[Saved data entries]

◇ ◇ ◇ ◇

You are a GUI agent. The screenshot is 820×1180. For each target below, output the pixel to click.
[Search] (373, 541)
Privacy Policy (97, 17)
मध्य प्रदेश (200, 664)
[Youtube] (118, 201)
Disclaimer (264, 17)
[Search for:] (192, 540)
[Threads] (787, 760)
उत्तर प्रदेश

◇ ◇ ◇ ◇

Work task: What goes in the answer is the run of lines from the one holding "[Youtube] (118, 201)" to the end of the entries, reproduced exactly and with nothing else.

Reply:
[Youtube] (118, 201)
Disclaimer (264, 17)
[Search for:] (192, 540)
[Threads] (787, 760)
उत्तर प्रदेश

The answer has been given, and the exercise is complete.